翌日、高倉健が掃除をしている神社を訪れたオカルンは、新たに身につけた鬼の棍棒の扱いを自慢したくて仕方がない。万二郎も自分で操ってみるが失敗する。「修行」を重ねてきたはずなのにどうしてなのか問われた万二郎は、実際には授業といっても雑用ばかりで、ブーチューブに夢中だったため何も教えられなかったと打ち明ける。オカルンは、万二郎も綾瀬星子と同じく生ぬるいとぼやく。
外では、白鳥愛羅とジジに会い、前日の桃との出来事やセルポ星人について話を振り返るとともに、今は力を持たない桃を見守ってほしいと頼む。ところがジジからはさらに悪い知らせが届く, バモラは怪獣スーツの修理中で不在だというのだ。愛羅が、あの襲撃で桃の記憶は蘇ったのかと尋ねるが、オカルンはまだ何ひとつ戻っていないと答える。彼は愛羅やジジにも鬼の棍棒が使えるか確かめたいと考えるが、テストの前に一行は桃とターボババアに出くわす。桃がそっぽを向いたのを見て、愛羅がその冷たさを叱責すると、桃は彼らの方など見たくないと言い放つ。ジジが何があったのかと小声で尋ねても、オカルンはただ張り詰めた空気だけを感じるばかりで答えられない。それを聞きとがめられた桃は、馬鹿げたデートの策略をぶちまける。グループが口論に陥りかけたところで、バモラが突然全員で一緒にデートしようと提案し、全員が凍りつく。

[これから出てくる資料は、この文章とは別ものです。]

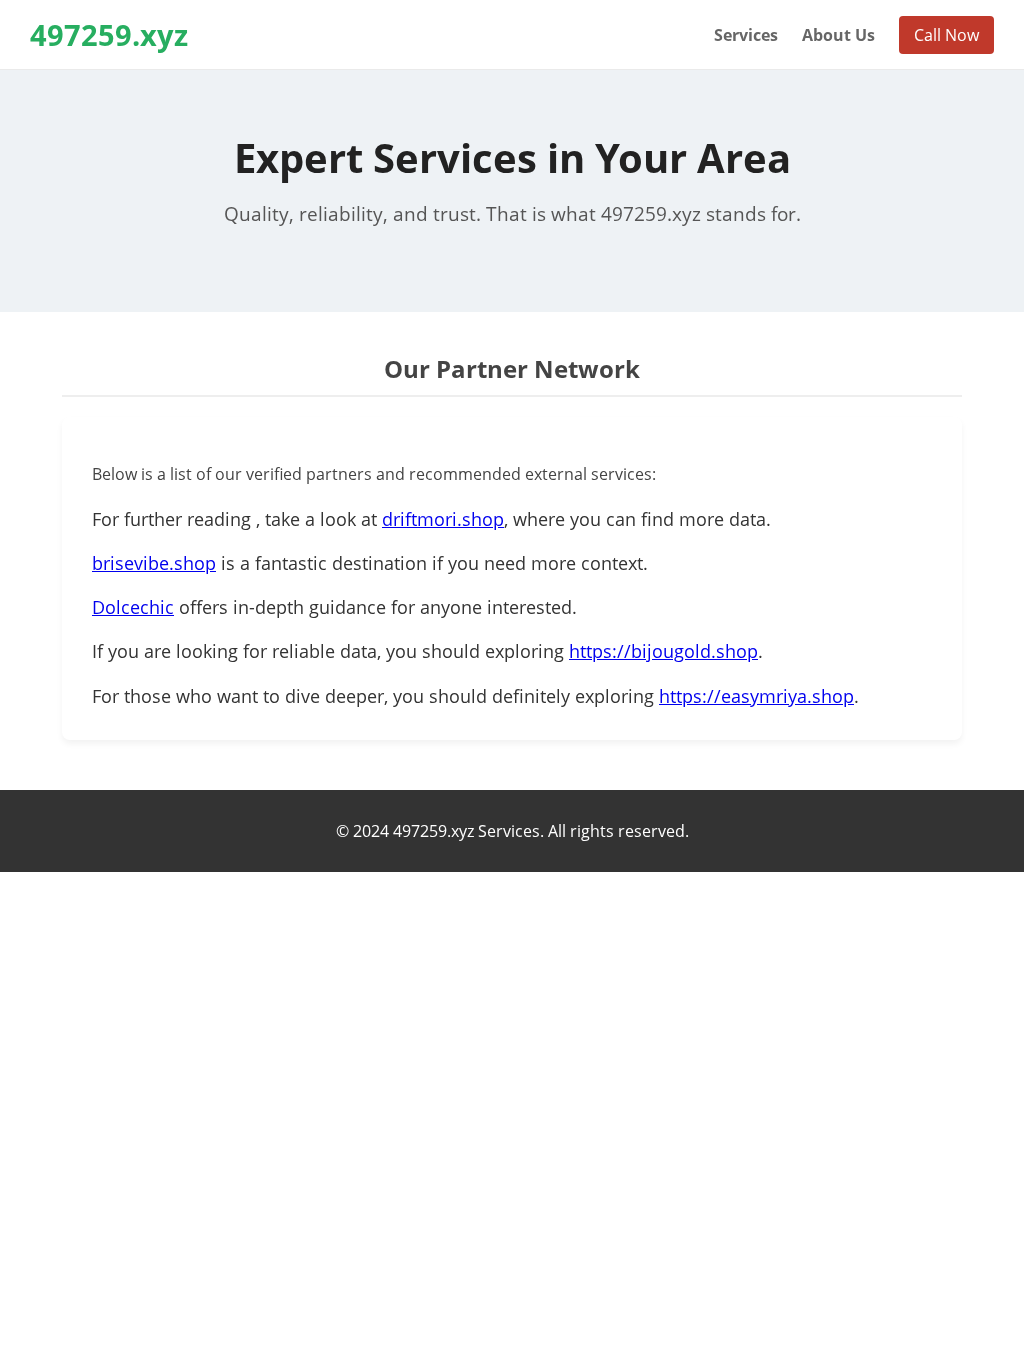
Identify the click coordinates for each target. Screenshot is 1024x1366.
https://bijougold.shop (663, 651)
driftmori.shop (443, 519)
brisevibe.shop (154, 563)
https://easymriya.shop (756, 696)
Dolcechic (133, 607)
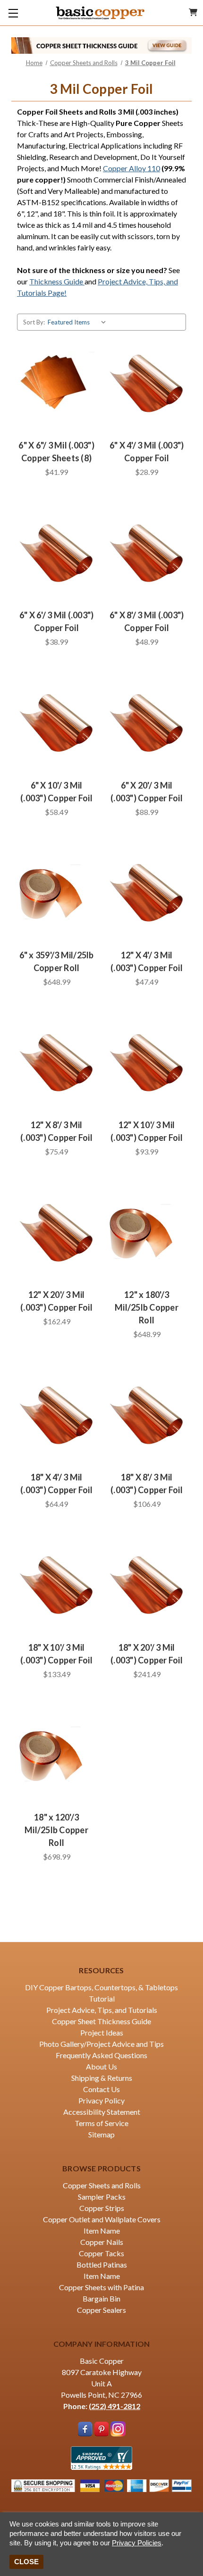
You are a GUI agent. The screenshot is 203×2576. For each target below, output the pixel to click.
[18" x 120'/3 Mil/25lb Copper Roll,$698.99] (56, 1754)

ショッピングモールでは、沢木琳がコウキと一緒に買い物を楽しみ、共通の趣味である吸血鬼と恋愛について語り合う。ほどなく二人は空虚空間へと引きずり込まれ、遠くに佇む三人の人物たちが待ち構えていた。
全20ページにわたる本章「ケンの葛藤」は、究極の妖怪サーガの一環として六つの呪い編を進行させる。オカルンと桃のぎくしゃくした関係を中心にコメディとロマンスを織り交ぜつつ、琳とコウキが新たな闘いへと引きずり込まれるという新たな展開も切り開いている。
桃とのデートを断られたことで空気が張り詰める中、オカルンは万次郎でさえ鬼の棍を使いこなせないことを知る。一方、バモラがみんなで出かけることを提案し、ショッピングモールでは琳とコウキが三人の謎の人物に空虚空間へ引きずり込まれる。

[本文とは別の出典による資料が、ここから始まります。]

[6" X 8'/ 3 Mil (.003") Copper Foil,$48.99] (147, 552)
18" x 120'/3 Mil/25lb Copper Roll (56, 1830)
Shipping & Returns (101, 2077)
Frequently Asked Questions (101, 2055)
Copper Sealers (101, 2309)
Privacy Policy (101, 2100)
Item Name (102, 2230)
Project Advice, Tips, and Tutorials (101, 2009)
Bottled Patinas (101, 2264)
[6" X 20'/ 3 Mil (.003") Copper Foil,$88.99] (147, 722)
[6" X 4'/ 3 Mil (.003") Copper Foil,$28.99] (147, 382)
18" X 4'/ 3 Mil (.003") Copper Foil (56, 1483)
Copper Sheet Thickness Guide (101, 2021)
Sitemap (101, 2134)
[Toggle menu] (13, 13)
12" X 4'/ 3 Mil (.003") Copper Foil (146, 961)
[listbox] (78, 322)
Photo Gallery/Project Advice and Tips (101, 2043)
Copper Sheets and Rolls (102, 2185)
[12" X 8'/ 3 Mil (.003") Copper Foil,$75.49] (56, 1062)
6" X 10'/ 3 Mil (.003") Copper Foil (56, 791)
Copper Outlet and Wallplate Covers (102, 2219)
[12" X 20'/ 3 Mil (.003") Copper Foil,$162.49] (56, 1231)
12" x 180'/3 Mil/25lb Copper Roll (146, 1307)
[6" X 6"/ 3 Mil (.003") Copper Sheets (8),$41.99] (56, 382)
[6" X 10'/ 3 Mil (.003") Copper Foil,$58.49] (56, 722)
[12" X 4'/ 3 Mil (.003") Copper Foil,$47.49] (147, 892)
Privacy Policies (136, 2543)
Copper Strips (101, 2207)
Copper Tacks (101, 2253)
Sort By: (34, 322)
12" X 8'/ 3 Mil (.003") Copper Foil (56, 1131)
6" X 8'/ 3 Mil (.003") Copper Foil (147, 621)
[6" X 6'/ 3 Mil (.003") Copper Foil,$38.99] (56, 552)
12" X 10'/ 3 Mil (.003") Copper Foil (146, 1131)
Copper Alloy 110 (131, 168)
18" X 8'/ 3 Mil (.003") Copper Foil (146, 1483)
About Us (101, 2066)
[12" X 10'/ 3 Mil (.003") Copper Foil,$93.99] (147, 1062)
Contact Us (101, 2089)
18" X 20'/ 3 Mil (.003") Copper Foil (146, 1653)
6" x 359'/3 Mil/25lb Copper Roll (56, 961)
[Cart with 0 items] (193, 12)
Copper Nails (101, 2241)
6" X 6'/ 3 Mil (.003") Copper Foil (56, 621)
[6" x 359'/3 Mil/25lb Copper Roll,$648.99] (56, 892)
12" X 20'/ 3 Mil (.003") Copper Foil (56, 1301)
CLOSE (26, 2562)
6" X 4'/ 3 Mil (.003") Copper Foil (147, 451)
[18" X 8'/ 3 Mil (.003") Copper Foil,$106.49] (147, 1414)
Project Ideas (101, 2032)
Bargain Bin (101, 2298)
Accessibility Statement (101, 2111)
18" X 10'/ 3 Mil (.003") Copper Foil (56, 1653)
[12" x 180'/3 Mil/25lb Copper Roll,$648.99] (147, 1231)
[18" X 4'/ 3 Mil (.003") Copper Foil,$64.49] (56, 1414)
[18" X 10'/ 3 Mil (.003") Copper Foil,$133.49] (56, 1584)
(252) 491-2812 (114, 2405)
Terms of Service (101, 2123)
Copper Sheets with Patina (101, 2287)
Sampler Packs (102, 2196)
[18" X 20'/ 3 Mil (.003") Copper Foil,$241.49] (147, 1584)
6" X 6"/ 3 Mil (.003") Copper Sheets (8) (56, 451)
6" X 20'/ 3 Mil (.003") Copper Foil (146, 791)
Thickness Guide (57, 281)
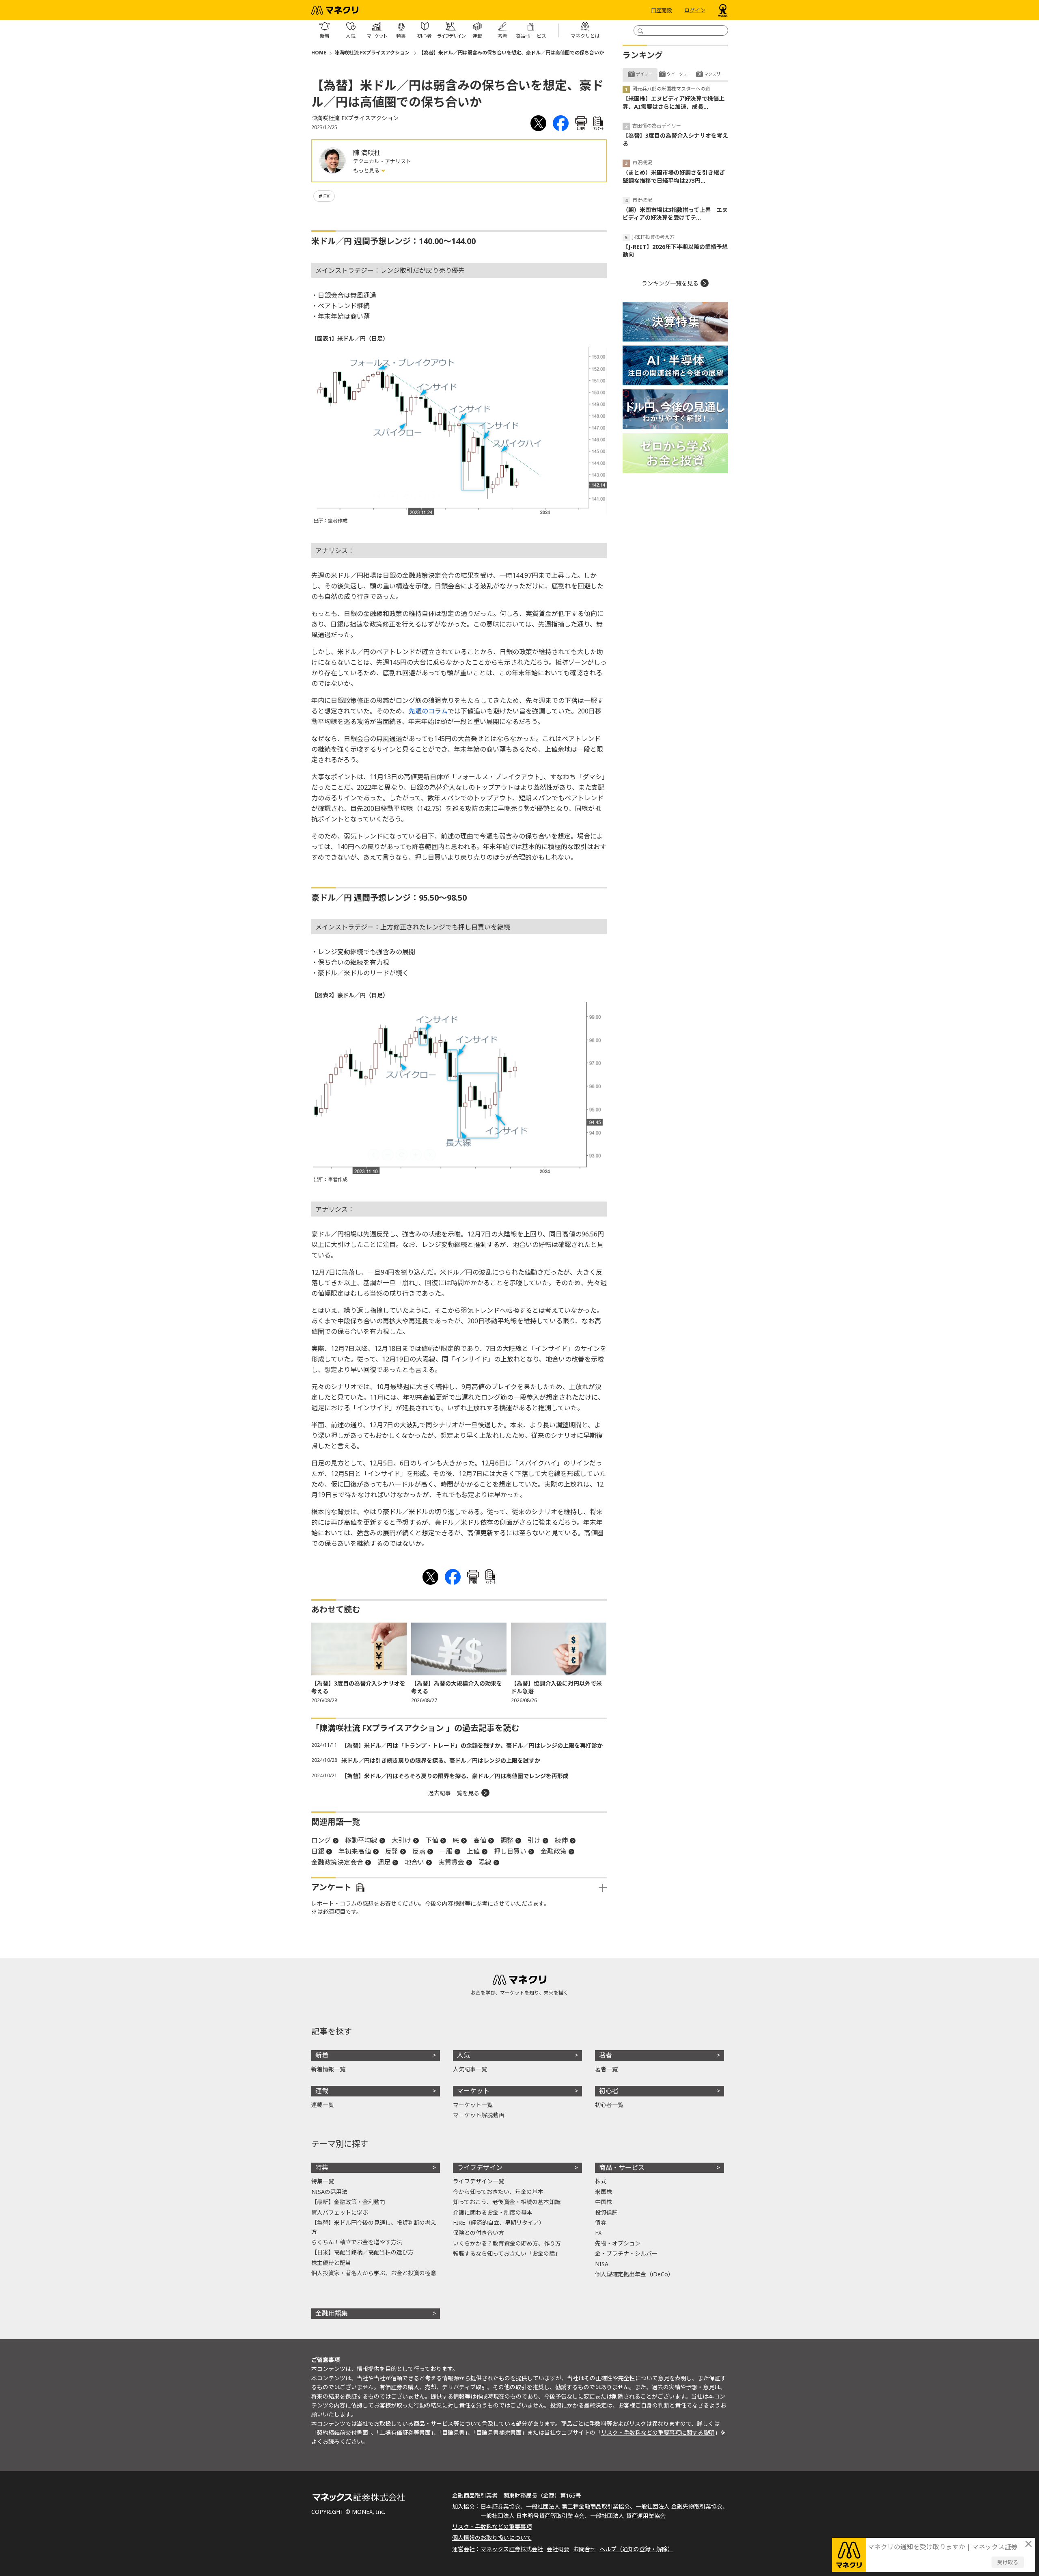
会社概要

オカルンは神社を訪れ、鬼の棍を自在に操れるようになったことを万次郎に見せるが、万次郎が自ら形を整えようとしても、桃と同じく失敗してしまう。
万次郎は、その教えとは単なる雑用にすぎず、自身もブーチューブに夢中でオカルンには何も教えることができなかったと打ち明ける。

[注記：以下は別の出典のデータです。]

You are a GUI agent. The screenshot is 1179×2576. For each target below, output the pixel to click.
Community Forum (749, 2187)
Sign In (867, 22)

オカルンと桃の間に漂う緊張感を和らげるため、バモラが突然、全員で大きなグループデートに行こうと提案し、一同が凍りつく。
ショッピングモールで、琳とコウキは吸血鬼と恋愛への共通の思いを語り合いながら親しくなるが、その直後に二人は空虚空間へ引きずり込まれ、遠くに三人の人物が待ち構えている。